- **Provided text**:
_ _ _ _

Jessica: It was such a big list of writers covering every genre across fiction, nonfiction, and there were estates as well. It was also a major film and talent agency … It was really – I was entering London in the heart of many of the most exciting things that were happening in culture.
And then, I mean, what happened was that there was this breakdown of relationship between the top agents and the management – because the company had been sold to this other company years back – and one day, all of a sudden, all of the agents decided to resign, and started this new company, which they called United Agents.
Jack: It’s like a, like a Mad Men finale episode.
[ laughter ]
Jessica: I mean, nothing like this had actually really happened, certainly not on this scale. I felt very fortunate to be brought along with them. It was sort of like having to start over again, like recreate all the systems and things that I had done in the former office.
There were I think about at least a hundred people in the office when it started up, with the same like massive client list that we had had before. So it was immediately like a startup on a much bigger scale than most places.
Jack: By the time Jessica and I met, she’d been here at United Agents for six or seven years. Now, remember: she was the foreign rights person. She was supposed to be working with other agents to sell the rights for their authors. she wasn’t really supposed to be taking on any authors of her own.
Jessica: I think initially I had really thought that I would always want to be in a really big company – in United agents itself. I mean, having been one of the founding members and the bonding that happened through that process between me and the others, and with the authors over that number of years, I expected I would just continue on there until the end of my career.
I think I also believed that big companies mean that you have much more room for growth and that there would be a clear path for me from being foreign rights director to, I don’t know, having maybe more of a leadership role someday in the company itself. And maybe that would have been the case, but I was increasingly feeling that for me in my role, I really felt like this is just getting to be so big to manage in terms of the number of clients and the number of agents I was technically reporting to. And I just started to feel like a small cog in this massive operation. And also just starting to feel like to manage a list that size as a foreign rights agent, I would’ve have needed to become so mechanical in my working style and so, I don’t know, dispassionate in a way – and just be kind of pushing more and more contracts through all the time, more and more submissions out through email.

_ _ _ _

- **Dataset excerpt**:
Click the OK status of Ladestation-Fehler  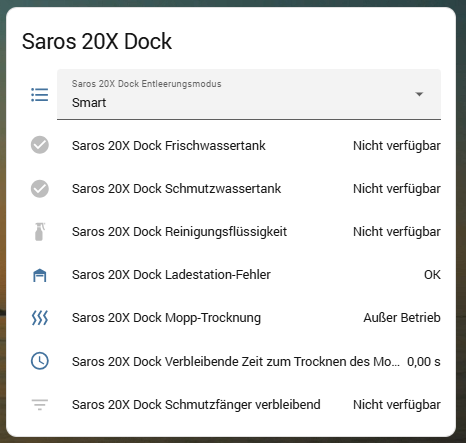click(x=432, y=275)
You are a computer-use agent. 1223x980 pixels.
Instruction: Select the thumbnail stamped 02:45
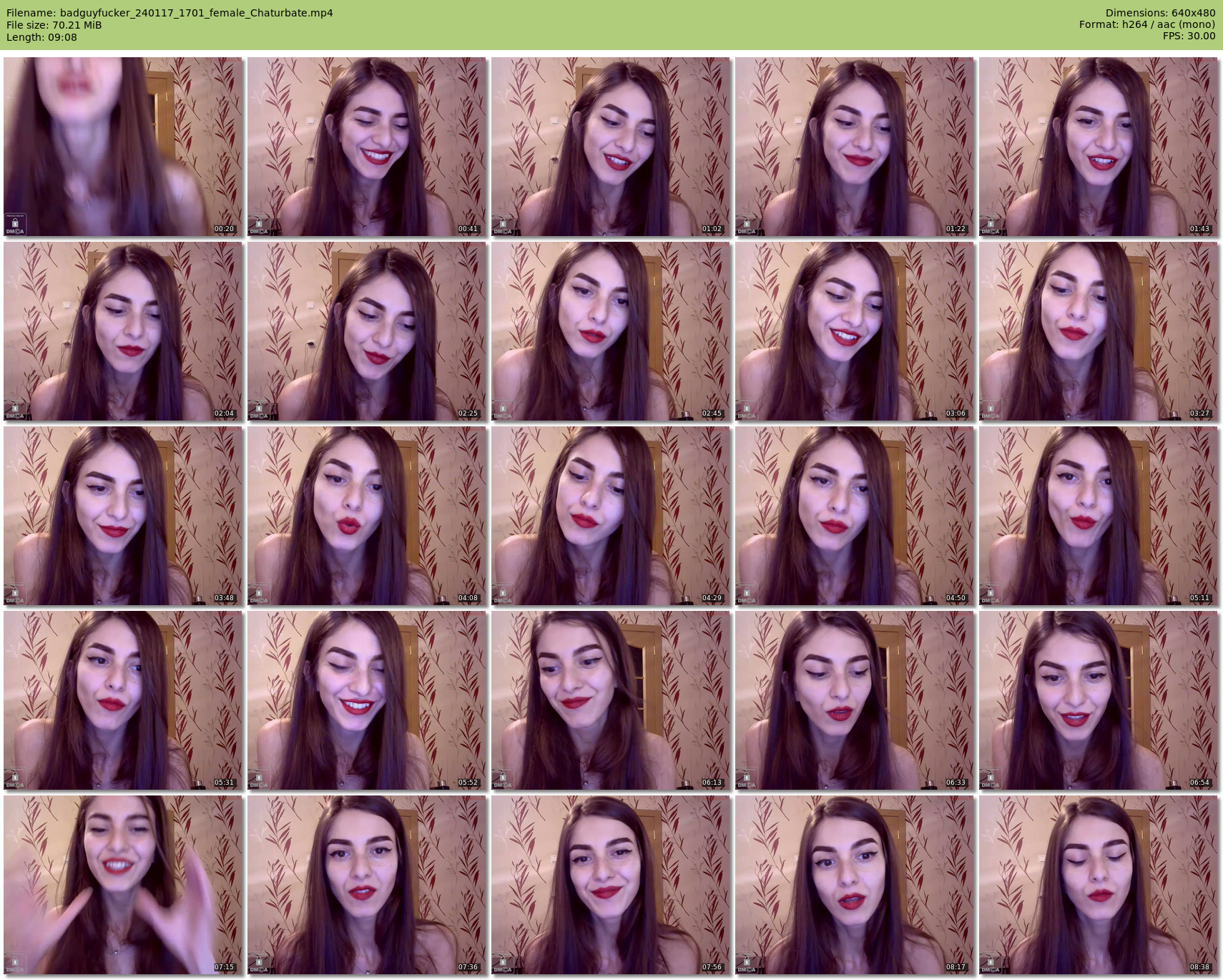pyautogui.click(x=610, y=330)
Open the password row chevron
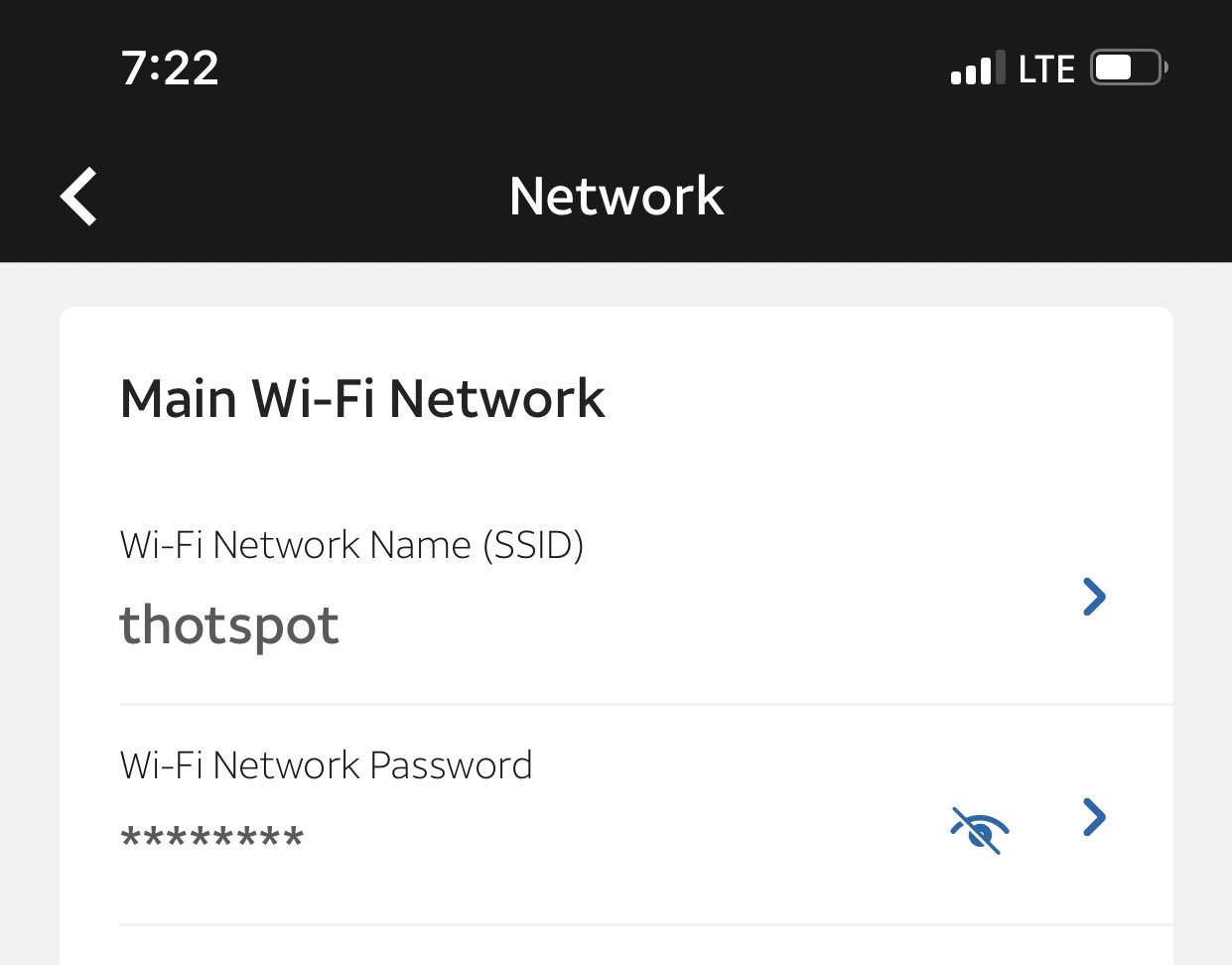Viewport: 1232px width, 965px height. [1094, 817]
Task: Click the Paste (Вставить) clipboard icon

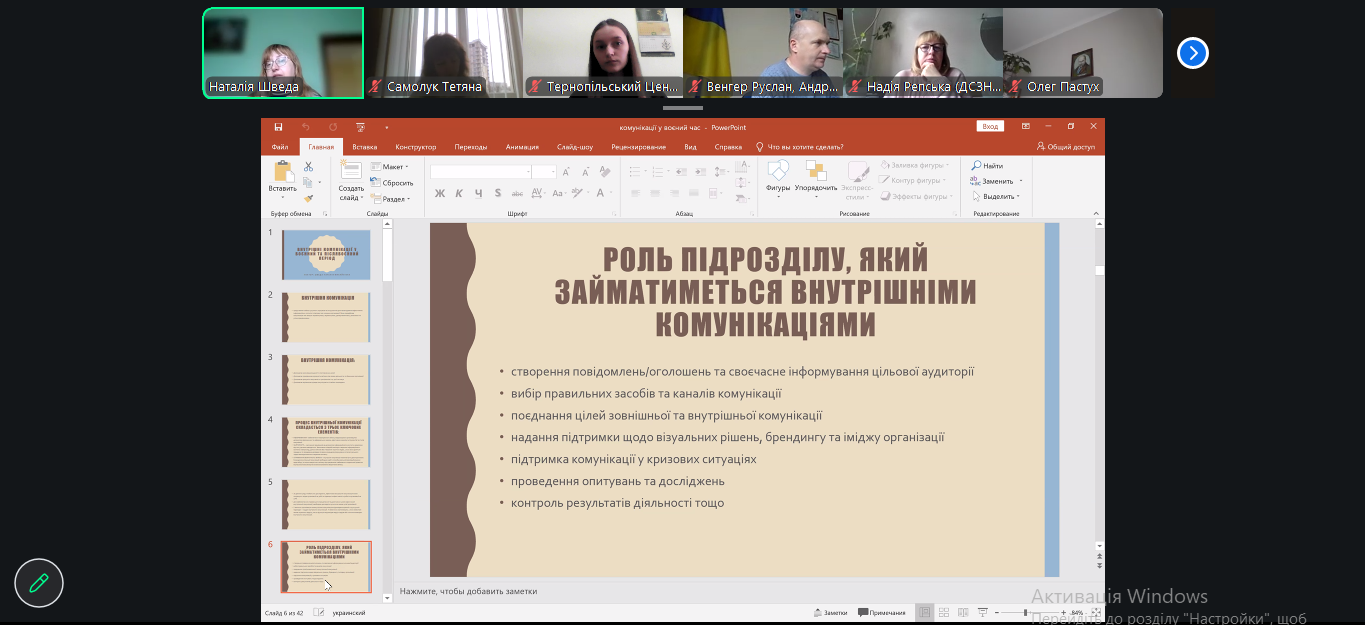Action: click(282, 173)
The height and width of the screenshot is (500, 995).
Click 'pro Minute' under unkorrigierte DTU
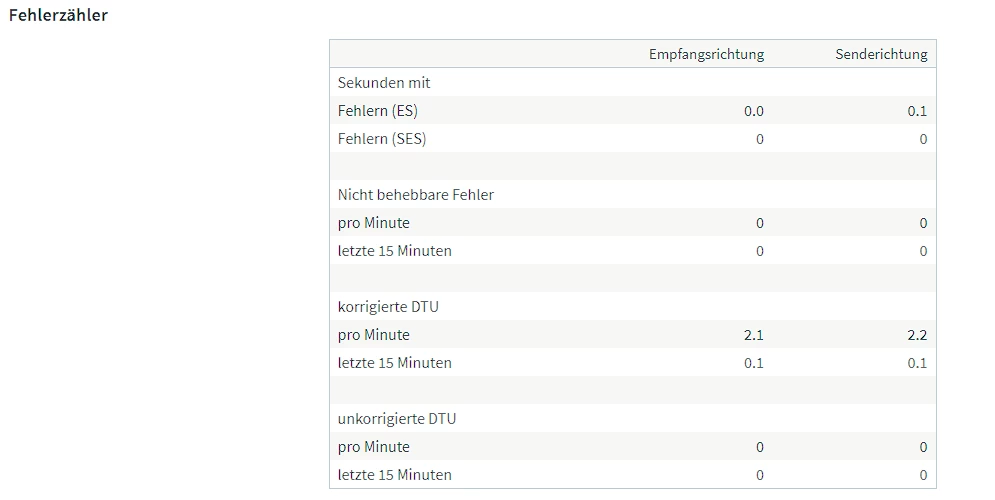374,447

_ _ _ _

- **Set task A**: Write out the part of the interview transcript that begins at the words "And then, I" and stops after "Men finale episode.", copying it word for word.
- **Set task B**: Pick up the interview transcript after its final sentence and keep it going.

- **Task output A**:
And then, I mean, what happened was that there was this breakdown of relationship between the top agents and the management – because the company had been sold to this other company years back – and one day, all of a sudden, all of the agents decided to resign, and started this new company, which they called United Agents.
Jack: It’s like a, like a Mad Men finale episode.

- **Task output B**:
I was completely losing my sense of that fundamental connection to writers and their work that had led me into wanting to be an agent in the first place. And so that’s about when I encountered you and your writing, and this spark went off that maybe if I started doing some primary agenting on the side, that that would fire me up in the way that I really wanted and needed to be.
Jack: By that time from my end, I’d sent the manuscript for These Days to a number of agents, and I even met with a couple. But nothing had really clicked. I’d basically decided, you know what, it’s my first novel. I’m going to use this as a way to learn about how to write and publish a novel. That’s why I put it up on Kickstarter.
So when Jessica first reached out, I wasn’t really sure what would even come out of it.
Jack: So we met up when you were in – you happened to be in New York.
Jessica: Yeah, that’s right. Because I think it was probably that end of the summer. It was not too long after we decided to work together, was it?
Jack: So I remember we met in November, I think? You were in town for spending – I think it was also around the time of your birthday?
Jessica: Oh yes! Right. That was my birthday. Yeah. We were able to meet at that excellent cafe near Atlantic Avenue.
Jack: It was that ice cream place.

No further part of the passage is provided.